Son accusation me laissa sans voix. « Un complot ? Maxime, tu viens de regarder ta protégée détruire le travail de ma vie, et tu m'accuses de comploter ? » L'ironie avait un goût de cendre dans ma bouche.

« Candice ne ferait jamais intentionnellement de mal à tes recherches », dit-il, sa voix ferme, inébranlable. « Elle est trop gentille, trop douce. » Il marqua une pause, son regard me balayant, rempli d'une condescendance glaçante. « Contrairement à toi, Aurélia. Tu es devenue amère. Tu te déchaînes. »
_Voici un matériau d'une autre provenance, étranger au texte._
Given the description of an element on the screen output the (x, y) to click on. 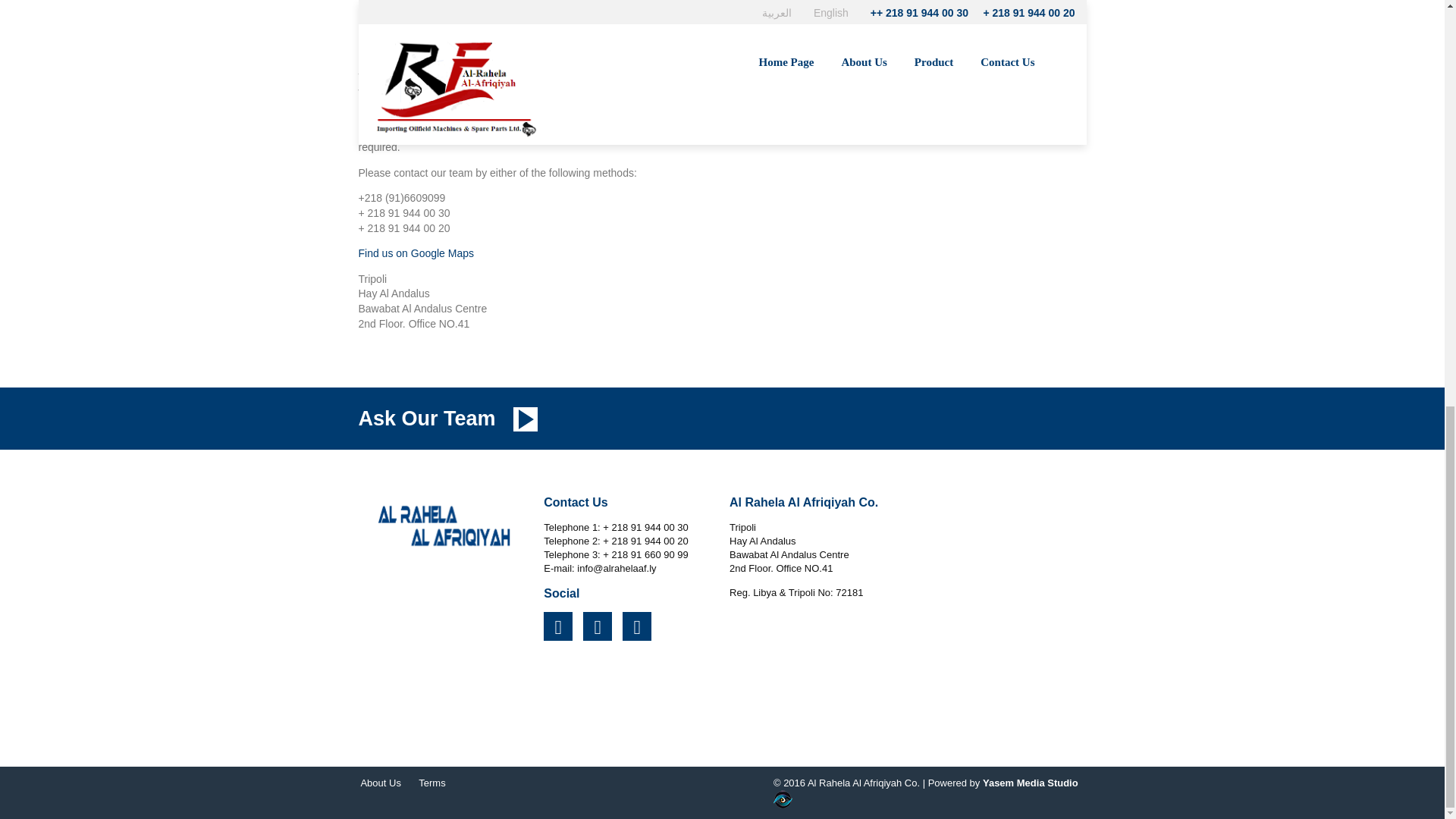
Yasem Media Studio    (929, 793)
About Us (379, 782)
Ask Our Team (426, 418)
Find us on Google Maps (416, 253)
Terms (432, 782)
Une vague de désespoir m'envahit. Il la croyait vraiment. Il croyait vraiment, sincèrement, Candice, la maîtresse manipulatrice. La femme qui avait systématiquement démantelé la vie de ma sœur et qui faisait maintenant de même avec la mienne.
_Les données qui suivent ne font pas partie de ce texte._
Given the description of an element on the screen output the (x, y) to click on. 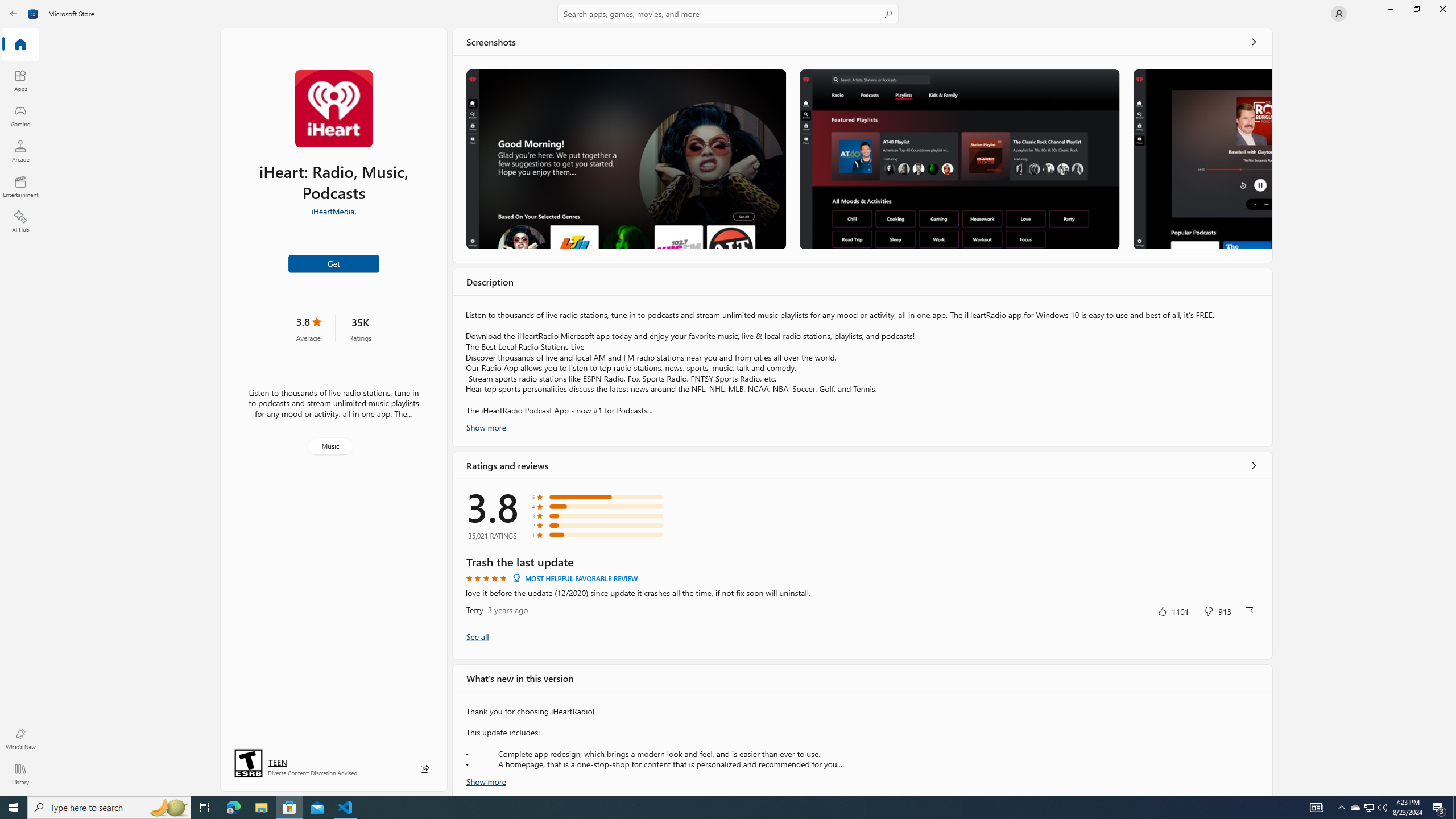
Show all ratings and reviews (477, 636)
Share (424, 769)
Restore Microsoft Store (1416, 9)
User profile (1338, 13)
No, this was not helpful. 913 votes. (1217, 610)
AutomationID: NavigationControl (728, 398)
Home (20, 45)
Close Microsoft Store (1442, 9)
AI Hub (20, 221)
3.8 stars. Click to skip to ratings and reviews (307, 328)
Gaming (20, 115)
Show more (485, 780)
Search (727, 13)
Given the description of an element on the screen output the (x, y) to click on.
Mon esprit rejoua des scènes de notre passé, des souvenirs qui semblaient maintenant une blague cruelle. Son sourire éblouissant lorsqu'il m'avait demandée en mariage, au sommet d'une montagne surplombant les lumières de la ville. *Tu es tout pour moi, Aurélia. Ma partenaire, mon égale, mon âme sœur. Je te protégerai toujours.* Ses mots, autrefois une couverture réconfortante, me semblaient maintenant des aiguilles glacées, transperçant mon cœur.

Il m'avait tenue dans ses bras à la mort de ma mère, promettant d'être mon roc. Il avait séché mes larmes quand Chloé avait été diagnostiquée, jurant que nous nous battrions ensemble. Il avait été ma force, mon refuge.

Maintenant, il était mon bourreau.

Le contraste était une blessure béante dans mon âme. Comment l'homme qui avait jadis juré de déplacer des montagnes pour moi pouvait-il maintenant rester là à me regarder m'effondrer ? Comment son amour, autrefois si féroce, pouvait-il être si facilement transféré à une autre, un serpent venimeux drapé d'innocence ?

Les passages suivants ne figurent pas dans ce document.